Abstract

Obesity is usually defined on the basis of body composition measurements. Body composition can be assessed using elaborate methods or anthropometry. The choice of methods depends on the practical conditions of the study. Elaborate methods give accurate information, but they usually have high cost and high technical difficulty, and while considered precise, they still have limitations. They are often based on hypotheses established in adults, and usually in normal weight subjects. Their applicability to obese children is sometimes questionable. Anthropometric measurements are used either directly or as indices or in regression equations. As it is weakly correlated with height and highly correlated with body fat, the Weight/Height 2 Quetelet or Body Mass Index (BMI) is used as an index of adiposity. As opposed to traditional growth charts, the BMI charts simultaneously take weight, height and age into account. The BMI curve reflects the real changes of the child's body shape and fatness during growth. Early in life, it can be used as an indicator of later development. Measurement of weight and height should be augmented by skinfolds. The triceps skinfold is usually recommended and widely used, but trunk skinfolds, such as the subscapular, are better on many counts (e.g. association with body fat pattern or with risk factors, response to nutritional interventions etc.). Measurements can be expressed as a percentage of standard or as Z-score (SD unit).
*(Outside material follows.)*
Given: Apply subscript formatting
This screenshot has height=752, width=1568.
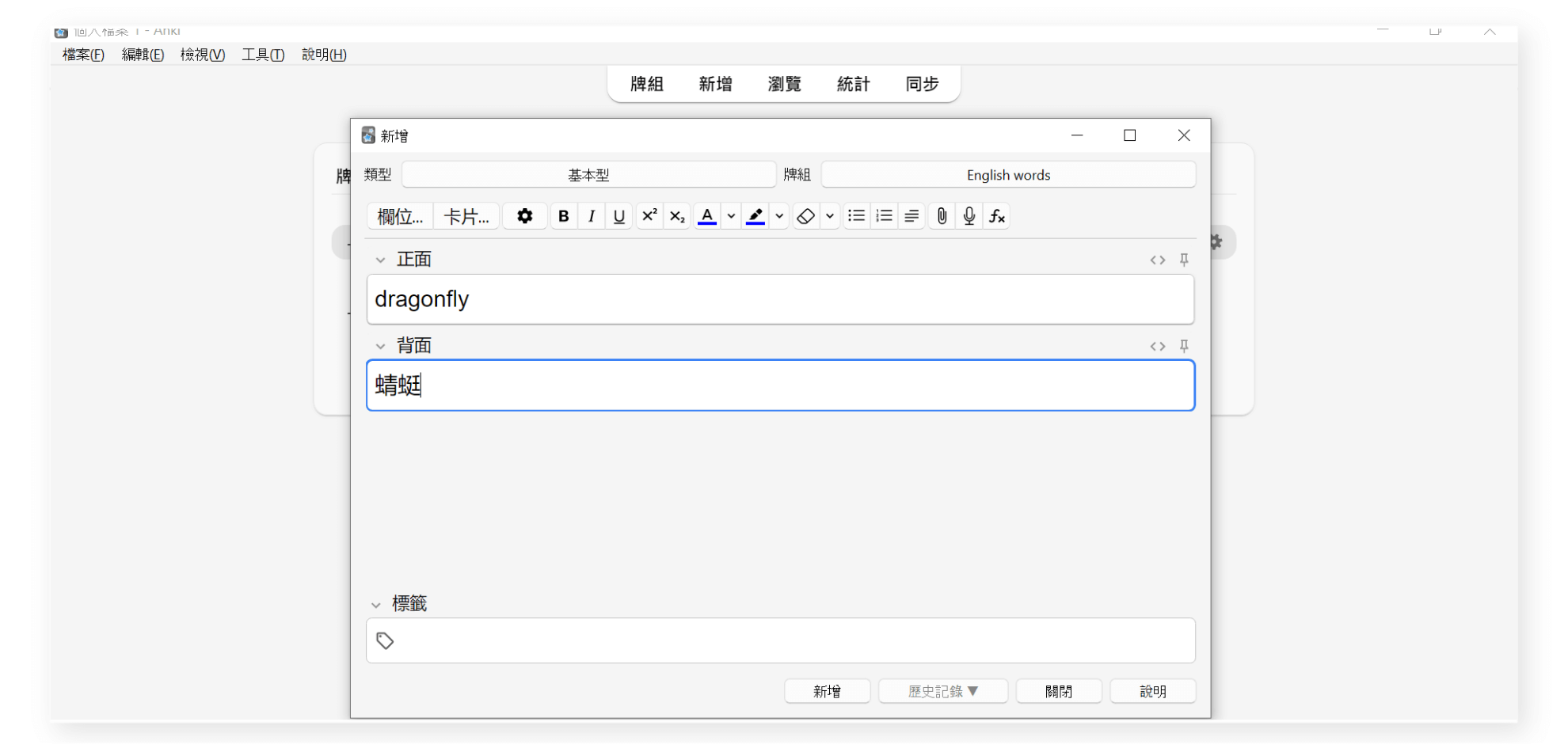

Both methods have limitations: the former does not take the changes of distribution with age into account, the latter does not take variations in prevalence of obesity with age into account. It is suggested here to use the latter method based on a selected healthy population or on a population presenting a low prevalence of obesity. Selecting a limited number of methodologies would improve inter-study comparisons and consequently research on obesity.